Auf einer Konferenz, die gegen Ende der Studie durchgeführt wurde, gab es einige sehr kreative Brainstorming-Sessions, durch die herausgestellt werden sollte, warum und wo Braille mehr genutzt werden könnte und wie dadurch das Leben und die Umstände für Blinde und Menschen mit einem geringen Sehrest verbessert werden könnte.
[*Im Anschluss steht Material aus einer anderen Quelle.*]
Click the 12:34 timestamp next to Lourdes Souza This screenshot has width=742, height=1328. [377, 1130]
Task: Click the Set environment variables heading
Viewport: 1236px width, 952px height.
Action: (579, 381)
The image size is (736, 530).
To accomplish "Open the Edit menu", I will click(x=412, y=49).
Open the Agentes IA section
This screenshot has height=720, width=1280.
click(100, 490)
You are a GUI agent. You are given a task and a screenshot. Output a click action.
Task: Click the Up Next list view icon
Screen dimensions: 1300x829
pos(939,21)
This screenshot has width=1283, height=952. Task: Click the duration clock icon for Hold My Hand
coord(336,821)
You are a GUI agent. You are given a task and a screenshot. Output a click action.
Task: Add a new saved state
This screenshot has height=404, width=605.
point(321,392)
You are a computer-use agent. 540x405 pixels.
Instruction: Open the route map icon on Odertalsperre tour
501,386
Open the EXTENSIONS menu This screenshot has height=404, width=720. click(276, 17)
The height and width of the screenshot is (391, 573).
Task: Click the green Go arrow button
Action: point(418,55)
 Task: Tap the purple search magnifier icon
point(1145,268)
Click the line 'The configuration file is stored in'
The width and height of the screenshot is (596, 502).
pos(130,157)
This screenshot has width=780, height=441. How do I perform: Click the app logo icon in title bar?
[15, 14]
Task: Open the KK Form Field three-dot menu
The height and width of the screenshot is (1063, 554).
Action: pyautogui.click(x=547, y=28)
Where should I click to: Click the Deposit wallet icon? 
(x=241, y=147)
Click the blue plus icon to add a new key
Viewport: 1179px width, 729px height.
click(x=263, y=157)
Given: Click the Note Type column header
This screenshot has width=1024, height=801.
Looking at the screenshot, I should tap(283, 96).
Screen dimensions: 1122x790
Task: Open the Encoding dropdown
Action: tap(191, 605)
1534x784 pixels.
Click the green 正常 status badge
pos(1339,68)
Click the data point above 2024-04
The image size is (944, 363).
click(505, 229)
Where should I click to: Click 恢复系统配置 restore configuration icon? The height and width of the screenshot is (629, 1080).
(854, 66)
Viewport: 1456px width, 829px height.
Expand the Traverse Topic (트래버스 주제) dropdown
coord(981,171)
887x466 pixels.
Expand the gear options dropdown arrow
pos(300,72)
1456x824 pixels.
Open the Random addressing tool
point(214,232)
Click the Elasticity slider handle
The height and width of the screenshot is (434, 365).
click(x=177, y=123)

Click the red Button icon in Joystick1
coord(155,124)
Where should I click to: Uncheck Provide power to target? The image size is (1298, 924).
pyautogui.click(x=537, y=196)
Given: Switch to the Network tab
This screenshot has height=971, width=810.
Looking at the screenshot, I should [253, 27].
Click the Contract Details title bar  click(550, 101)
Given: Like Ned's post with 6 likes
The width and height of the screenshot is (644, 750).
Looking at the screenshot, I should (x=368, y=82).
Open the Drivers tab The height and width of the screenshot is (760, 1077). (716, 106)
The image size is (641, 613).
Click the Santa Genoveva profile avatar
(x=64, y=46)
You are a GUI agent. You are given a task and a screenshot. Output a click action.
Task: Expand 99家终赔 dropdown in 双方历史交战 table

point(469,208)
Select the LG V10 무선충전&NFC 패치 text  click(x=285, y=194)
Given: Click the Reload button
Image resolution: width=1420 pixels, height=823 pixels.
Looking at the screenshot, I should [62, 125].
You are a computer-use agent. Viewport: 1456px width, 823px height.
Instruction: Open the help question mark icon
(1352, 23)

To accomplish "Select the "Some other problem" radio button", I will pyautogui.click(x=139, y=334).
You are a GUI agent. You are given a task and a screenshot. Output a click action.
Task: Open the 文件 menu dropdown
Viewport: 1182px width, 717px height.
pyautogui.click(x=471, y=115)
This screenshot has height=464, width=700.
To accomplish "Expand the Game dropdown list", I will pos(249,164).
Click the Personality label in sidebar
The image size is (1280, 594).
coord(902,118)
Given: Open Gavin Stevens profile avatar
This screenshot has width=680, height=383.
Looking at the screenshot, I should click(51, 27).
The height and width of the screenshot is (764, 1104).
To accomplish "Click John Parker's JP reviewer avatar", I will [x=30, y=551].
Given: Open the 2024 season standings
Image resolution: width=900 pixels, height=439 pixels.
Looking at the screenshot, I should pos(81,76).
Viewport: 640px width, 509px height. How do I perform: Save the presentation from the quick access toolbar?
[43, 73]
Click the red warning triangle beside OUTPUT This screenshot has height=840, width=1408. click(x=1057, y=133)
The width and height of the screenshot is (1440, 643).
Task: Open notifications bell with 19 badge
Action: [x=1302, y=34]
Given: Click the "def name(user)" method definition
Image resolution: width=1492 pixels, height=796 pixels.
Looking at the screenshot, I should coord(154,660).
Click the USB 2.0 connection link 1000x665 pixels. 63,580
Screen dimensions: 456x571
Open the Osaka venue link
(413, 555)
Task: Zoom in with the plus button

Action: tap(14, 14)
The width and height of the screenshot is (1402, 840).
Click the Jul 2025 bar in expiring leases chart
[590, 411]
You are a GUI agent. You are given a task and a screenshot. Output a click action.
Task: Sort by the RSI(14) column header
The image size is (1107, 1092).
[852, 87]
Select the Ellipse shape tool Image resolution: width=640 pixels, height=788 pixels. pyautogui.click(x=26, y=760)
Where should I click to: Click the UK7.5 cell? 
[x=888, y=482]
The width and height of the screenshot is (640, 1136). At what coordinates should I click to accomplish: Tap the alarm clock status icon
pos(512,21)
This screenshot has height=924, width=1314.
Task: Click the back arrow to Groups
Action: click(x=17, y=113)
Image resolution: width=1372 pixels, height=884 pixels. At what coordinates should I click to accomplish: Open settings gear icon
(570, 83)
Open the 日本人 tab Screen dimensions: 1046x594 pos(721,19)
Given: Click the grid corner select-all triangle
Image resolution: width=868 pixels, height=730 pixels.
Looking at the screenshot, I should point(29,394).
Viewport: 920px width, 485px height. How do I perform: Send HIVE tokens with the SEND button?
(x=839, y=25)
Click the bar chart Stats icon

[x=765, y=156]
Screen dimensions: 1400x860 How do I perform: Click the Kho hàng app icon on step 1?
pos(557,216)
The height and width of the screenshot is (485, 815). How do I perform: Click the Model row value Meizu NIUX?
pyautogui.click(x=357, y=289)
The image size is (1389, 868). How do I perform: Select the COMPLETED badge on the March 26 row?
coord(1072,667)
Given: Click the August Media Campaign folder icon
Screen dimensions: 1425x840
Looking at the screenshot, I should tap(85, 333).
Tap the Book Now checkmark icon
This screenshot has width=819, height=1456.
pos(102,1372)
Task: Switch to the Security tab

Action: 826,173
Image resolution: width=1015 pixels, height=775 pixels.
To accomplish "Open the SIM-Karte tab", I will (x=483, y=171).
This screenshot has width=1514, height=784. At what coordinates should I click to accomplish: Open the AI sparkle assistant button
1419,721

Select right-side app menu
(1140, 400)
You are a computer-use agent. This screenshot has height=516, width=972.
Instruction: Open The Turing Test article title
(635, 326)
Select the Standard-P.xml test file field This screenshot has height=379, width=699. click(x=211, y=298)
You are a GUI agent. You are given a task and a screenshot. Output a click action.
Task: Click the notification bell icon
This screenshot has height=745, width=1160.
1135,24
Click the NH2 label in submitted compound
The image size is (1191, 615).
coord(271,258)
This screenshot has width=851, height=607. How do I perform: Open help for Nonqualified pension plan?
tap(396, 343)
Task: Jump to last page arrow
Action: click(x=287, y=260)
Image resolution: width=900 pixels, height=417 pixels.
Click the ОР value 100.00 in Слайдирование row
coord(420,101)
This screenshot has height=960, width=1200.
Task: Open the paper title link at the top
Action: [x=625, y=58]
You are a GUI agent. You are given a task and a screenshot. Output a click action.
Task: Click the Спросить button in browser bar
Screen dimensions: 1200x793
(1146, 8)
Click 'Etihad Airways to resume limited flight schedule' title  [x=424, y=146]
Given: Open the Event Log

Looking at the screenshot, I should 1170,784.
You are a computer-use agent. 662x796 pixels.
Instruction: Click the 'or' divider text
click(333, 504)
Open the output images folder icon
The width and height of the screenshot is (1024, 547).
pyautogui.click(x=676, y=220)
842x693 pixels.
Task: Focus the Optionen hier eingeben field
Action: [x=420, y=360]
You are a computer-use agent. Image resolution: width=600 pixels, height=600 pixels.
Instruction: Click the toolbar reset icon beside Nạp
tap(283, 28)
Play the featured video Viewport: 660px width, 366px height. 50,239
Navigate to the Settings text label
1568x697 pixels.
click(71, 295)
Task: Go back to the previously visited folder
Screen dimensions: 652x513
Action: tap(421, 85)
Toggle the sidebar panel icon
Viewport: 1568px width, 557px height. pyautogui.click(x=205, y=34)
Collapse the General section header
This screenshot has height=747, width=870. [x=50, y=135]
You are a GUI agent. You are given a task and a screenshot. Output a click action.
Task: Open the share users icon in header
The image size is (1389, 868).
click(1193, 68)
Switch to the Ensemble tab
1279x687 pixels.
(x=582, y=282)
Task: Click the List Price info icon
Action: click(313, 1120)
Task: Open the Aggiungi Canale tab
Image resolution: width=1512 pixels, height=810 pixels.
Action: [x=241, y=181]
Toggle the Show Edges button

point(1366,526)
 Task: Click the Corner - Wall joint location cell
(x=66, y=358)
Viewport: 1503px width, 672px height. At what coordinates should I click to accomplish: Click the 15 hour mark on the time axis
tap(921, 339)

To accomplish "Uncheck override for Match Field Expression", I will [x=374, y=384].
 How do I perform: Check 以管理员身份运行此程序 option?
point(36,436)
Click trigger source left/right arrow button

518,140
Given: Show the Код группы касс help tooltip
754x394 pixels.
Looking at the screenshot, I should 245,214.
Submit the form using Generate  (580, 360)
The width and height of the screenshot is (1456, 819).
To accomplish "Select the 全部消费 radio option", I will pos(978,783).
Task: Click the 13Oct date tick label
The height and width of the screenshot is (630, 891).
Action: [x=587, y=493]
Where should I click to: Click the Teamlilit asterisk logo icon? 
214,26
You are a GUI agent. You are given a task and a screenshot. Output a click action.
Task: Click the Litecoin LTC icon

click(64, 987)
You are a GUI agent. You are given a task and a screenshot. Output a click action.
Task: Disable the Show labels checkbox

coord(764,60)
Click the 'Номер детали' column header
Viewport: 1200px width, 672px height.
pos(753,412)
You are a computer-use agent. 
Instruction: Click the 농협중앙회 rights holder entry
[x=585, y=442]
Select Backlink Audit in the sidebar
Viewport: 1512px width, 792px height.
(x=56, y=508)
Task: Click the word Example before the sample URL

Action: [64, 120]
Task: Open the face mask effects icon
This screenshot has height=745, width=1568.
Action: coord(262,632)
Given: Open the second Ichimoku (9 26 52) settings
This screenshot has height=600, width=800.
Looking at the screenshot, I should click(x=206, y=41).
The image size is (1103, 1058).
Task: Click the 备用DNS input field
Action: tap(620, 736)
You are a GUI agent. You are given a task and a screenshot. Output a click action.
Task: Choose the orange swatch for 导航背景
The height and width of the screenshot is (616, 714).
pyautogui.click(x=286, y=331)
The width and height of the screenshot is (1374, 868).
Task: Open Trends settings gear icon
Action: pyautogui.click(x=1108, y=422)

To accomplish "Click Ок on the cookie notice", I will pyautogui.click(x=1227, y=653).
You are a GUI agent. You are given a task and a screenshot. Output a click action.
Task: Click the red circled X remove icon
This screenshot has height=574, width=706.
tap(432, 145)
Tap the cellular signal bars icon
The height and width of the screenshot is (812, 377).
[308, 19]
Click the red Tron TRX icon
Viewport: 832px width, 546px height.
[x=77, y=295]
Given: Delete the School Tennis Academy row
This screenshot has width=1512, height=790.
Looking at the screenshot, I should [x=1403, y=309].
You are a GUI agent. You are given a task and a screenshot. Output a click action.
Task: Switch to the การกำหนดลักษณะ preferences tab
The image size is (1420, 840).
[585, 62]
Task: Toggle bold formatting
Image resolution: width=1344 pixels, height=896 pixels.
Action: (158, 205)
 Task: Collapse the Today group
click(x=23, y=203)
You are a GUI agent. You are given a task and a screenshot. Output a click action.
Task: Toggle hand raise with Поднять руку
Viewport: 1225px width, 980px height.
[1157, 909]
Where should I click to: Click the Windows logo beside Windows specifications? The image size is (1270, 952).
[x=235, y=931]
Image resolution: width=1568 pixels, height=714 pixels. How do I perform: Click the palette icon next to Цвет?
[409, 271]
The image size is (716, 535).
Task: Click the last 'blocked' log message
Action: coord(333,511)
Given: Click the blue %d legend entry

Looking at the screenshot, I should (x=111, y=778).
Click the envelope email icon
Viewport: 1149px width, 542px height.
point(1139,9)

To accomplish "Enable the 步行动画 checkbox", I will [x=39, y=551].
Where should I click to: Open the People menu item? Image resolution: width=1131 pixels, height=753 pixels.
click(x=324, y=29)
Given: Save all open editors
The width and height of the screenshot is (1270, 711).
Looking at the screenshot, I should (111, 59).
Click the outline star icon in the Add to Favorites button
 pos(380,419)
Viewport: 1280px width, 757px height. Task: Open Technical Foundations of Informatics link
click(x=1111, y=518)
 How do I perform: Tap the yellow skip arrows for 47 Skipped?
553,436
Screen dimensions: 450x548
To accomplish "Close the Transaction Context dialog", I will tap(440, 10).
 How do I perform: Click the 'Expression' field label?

Eines haben alle Länder aber gemeinsam. Es gibt einen merklichen Rückgang in Bezug auf die Kompetenzen von Punktschriftlehrern, sowohl bei Quantität als auch bei Qualität. Förderlehrer, die mit der Brailleschrift früher gut vertraut waren und Fragen dazu beantworten und dadurch vertrauensvolle Unterstützung leisten konnten, sind nicht so zahlreich, wie dies in der Vergangenheit der Fall war. Außerdem sind solche Lehrer heutzutage an inklusiven Schulen stark mit Aufgaben für Kinder beschäftigt, die viel Aufmerksamkeit erfordern und noch andere Beeinträchtigungen haben. Dabei werden blinde Kinder einfach vergessen und werden sprichwörtlich unsichtbar.
Jedem war aber klar, dass die Brailleschrift in vielen Situationen und Umgebungen zum Einsatz kommen könnte so z. B.:
- Beim Beschriften von Medikamenten und im Haushalt (Küche, Bad, usw.),
- Beim Beschriften von Automaten, Bedarfsgegenständen in der Umwelt wie etwa Fahrstühlen,
- Landkarten und 3D Umrissen der Umgebung,
- als Hilfe beim Ordnen von Gegenständen wie Schallplatten und CDs,
- beim Fördern der persönlichen Entwicklung, auch im Beruf, darunter Material in Brailleschrift zum Sprachenlernen, Erlernen von Mathematik und anderen Naturwissenschaften,
- Erstellen von Noten zum Singen, zum Spielen von Instrumenten in Freizeit und Beruf, und, was am wichtigsten ist, als Ermutigung für blinde Kinder und Kinder mit nur wenig Sehrest, damit sie die Brailleschrift erlernen, sie lieben lernen und spielerisch mit ihr umgehen, wobei das Interesse der Familie eine Wichtige Rolle spielte (heute klammern sich viele Eltern an Lösungen, die das Restsehvermögen beinhalte, was oft mit starker Vergrößerung einhergeht, um gegen die Erkenntnis anzukämpfen, dass ihr geliebtes Kind eigentlich unheilbar blind ist oder kurz vor der Erblindung steht, mit allen Konsequenzen, die dies in Bezug auf neue und andere Ansätze als diejenigen nach sich zieht, die in der Welt der Sehenden herrschen).